Reto 1: Indica si cada afirmación coincide con el texto sobre Rulfo: (a) Rulfo afirmó que la verdad es el gran compromiso del escritor; (b) Octavio Paz sostuvo que Rulfo crea nuestra realidad y no la recrea; (c) Comala es el pueblo de habitantes muertos donde se desarrolla Pedro Páramo. Responde sí o no y cita literalmente las palabras del texto que lo deciden.
Reto 2: En los registros, reproduce solo las líneas que van desde la que contiene "Image resolution: width=640" hasta la que contiene "will pyautogui.click(x=1390, y=260).", ambas incluidas, renombrando "screenshot" como "captura de pantalla" y sin cambiar nada más.

Texto:
En 1975 el autor dijo: “La cultura es el gran compromiso del escritor, la verdad es el gran compromiso del periodista”. La verdad periodística supone para Rulfo sólo la fidelidad a unos hechos, mientras considera que el arte y la cultura tienden al conocimiento de una realidad más profunda. Por eso reclama para el escritor “toda la libertad posible” por encima de sectarismos, “pero nunca por encima de la Historia”.

Agregó Rulfo: “Hay novelistas que leemos por las sensaciones que nos dejan. En apariencia sus libros no contienen ningún ensayo filosófico -en lo que distinguen de Thomas Mann o de Aldous Huxley- pero nos dan una imagen cabal del ser humano».

No hay duda que todo lector de Pedro Páramo reconocería la validez de estas afirmaciones como lo hizo Octavio Paz: “Todo secreto, todo el misterio de Rulfo (...) es que nos da una imagen y no una descripción de nuestros paisajes. Rulfo crea nuestra propia realidad y nuestro entorno; no los recrea”.

La imaginación parece implicar el logro de una trascendencia de los hechos. Rulfo lo expresó como un “ver hacia adentro” que se opone al “ver hacia afuera” del periodista: “el periodista está narrando y el literato está imaginando”.

 “La literatura no es, como creen algunos, un elemento de distracción. En ella hay que buscar la certeza de un mundo que las restricciones nos han vedado. El conocimiento de la humanidad puede obtenerse gracias a los libros; mediante ellos es posible saber cómo viven y actúan otros seres humanos que, al fin y al cabo, tienen los mismos goces y sufrimientos que nosotros”, dijo Rulfo en una entrevista.

Así, Rulfo es exigente con el lector y consigo mismo como autor. Señaló que el escritor no puede hablar de lo que desconoce, por eso, la Historia estaba por encima de la ficción aunque, para él, la una y la otra no eran disociables.

“Recuerdos, simplemente no los hay, lo único que hice fue ubicarme en esa región (...) porque la conozco y porque la infancia es lo que más influye en el hombre (...) es una de las cosas que menos se olvida, que más persiste en la memoria de cualquier hombre”, aseguraba refiriéndose a Comala, el pueblo de habitantes muertos donde se desarrolla Pedro Páramo.

 En una entrevista, un periodista le preguntó si Pedro Páramo representa una “cosmovisión de México y del mundo”, y él comentó:

“Si eso lo tiene, será porque se habrá abierto camino hacia terrenos de universalidades. Yo, en principio, quise presentar un cacique que es una característica de México. Porque allá existe un caciquismo tanto de tipo regional como estatal (...) La estabilidad política del país tiene mucho que ver con el caciquismo, pues cada cacique domina cierta región que el Estado deja en sus manos. Será el cacique quien dará las órdenes y el que habrá de regir en la región. Esto abunda”.

Registros proporcionados:
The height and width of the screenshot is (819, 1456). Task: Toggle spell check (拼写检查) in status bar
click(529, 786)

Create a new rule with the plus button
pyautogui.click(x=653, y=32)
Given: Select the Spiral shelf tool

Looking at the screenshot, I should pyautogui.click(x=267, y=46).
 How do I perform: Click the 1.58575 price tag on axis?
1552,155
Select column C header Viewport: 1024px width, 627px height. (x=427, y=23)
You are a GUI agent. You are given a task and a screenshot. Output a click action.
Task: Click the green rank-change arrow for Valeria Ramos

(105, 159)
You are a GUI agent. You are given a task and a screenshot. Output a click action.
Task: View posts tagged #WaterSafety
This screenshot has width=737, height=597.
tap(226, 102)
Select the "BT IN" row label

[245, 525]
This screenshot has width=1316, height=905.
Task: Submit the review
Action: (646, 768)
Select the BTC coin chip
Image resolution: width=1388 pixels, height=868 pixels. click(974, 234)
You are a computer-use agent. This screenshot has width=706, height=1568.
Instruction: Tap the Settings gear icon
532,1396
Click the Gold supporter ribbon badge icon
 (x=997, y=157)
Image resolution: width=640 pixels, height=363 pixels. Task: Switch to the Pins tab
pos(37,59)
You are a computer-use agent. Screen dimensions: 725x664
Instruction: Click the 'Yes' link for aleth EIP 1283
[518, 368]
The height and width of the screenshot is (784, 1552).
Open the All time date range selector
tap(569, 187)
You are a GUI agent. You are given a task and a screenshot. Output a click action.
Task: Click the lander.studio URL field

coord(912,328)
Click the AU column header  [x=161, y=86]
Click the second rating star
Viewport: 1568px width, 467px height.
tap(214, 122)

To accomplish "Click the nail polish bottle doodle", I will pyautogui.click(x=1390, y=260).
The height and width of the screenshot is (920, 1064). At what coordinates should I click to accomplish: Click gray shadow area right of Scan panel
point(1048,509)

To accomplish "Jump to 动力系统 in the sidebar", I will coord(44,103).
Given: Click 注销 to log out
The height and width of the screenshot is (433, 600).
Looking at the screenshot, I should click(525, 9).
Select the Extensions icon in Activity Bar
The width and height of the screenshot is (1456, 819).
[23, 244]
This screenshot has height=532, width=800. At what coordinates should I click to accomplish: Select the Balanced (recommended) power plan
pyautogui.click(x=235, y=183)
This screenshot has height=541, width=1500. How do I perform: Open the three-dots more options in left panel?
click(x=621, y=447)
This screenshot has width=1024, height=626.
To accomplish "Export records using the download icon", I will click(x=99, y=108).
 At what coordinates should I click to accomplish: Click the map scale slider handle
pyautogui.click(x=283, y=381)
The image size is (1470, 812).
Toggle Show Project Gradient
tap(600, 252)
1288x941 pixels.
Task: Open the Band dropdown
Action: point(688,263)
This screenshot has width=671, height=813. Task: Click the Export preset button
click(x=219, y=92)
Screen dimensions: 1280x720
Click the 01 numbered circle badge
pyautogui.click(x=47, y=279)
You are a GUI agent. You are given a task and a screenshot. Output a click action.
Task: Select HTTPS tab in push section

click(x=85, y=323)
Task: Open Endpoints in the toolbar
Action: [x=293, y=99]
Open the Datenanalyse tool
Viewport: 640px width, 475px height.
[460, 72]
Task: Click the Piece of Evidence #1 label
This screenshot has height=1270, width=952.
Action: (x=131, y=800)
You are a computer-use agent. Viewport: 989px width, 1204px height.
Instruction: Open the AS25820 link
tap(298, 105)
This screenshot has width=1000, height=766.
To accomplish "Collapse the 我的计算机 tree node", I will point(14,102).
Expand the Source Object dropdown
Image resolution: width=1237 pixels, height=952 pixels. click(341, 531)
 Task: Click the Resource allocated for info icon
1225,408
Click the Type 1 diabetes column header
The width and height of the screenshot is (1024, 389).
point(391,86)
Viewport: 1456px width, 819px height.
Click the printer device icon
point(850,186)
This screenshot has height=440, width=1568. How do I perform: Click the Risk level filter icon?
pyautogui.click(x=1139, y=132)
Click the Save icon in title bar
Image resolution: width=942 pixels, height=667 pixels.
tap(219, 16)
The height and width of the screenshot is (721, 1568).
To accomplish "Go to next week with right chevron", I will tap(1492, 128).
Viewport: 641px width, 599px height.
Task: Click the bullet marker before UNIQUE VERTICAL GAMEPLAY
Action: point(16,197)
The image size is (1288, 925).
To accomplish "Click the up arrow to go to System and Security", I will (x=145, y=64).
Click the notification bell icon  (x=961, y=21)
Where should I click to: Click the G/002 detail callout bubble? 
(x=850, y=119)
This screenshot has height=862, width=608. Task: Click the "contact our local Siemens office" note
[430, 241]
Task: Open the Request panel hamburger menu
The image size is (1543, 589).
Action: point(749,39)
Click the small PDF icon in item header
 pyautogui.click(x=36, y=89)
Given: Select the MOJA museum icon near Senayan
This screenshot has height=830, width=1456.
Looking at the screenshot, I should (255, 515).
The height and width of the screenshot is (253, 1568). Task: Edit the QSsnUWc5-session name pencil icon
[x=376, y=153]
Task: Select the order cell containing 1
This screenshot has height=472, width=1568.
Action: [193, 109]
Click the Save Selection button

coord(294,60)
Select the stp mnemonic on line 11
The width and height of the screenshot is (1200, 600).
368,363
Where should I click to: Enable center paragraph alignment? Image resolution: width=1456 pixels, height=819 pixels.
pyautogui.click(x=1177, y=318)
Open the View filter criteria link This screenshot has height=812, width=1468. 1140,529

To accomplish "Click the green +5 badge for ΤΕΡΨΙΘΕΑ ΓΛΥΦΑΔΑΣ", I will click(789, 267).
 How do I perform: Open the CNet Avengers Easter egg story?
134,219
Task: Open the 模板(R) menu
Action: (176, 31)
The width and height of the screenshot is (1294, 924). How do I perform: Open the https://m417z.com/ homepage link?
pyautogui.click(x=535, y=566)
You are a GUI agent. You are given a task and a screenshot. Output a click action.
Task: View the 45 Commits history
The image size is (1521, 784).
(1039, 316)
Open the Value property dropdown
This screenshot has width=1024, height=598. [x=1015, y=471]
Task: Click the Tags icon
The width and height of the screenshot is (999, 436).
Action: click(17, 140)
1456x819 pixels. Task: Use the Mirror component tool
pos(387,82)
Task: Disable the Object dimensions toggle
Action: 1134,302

Solución desarrollada 1:
(a) No: “La cultura es el gran compromiso del escritor, la verdad es el gran compromiso del periodista”.
(b) Sí: “Rulfo crea nuestra propia realidad y nuestro entorno; no los recrea”.
(c) Sí: “Comala, el pueblo de habitantes muertos donde se desarrolla Pedro Páramo”.

Solución desarrollada 2:
Image resolution: width=640 pixels, height=363 pixels. Task: Switch to the Pins tab
pos(37,59)
You are a computer-use agent. Screen dimensions: 725x664
Instruction: Click the 'Yes' link for aleth EIP 1283
[518, 368]
The height and width of the captura de pantalla is (784, 1552).
Open the All time date range selector
tap(569, 187)
You are a GUI agent. You are given a task and a captura de pantalla. Output a click action.
Task: Click the lander.studio URL field

coord(912,328)
Click the AU column header  [x=161, y=86]
Click the second rating star
Viewport: 1568px width, 467px height.
tap(214, 122)

To accomplish "Click the nail polish bottle doodle", I will pyautogui.click(x=1390, y=260).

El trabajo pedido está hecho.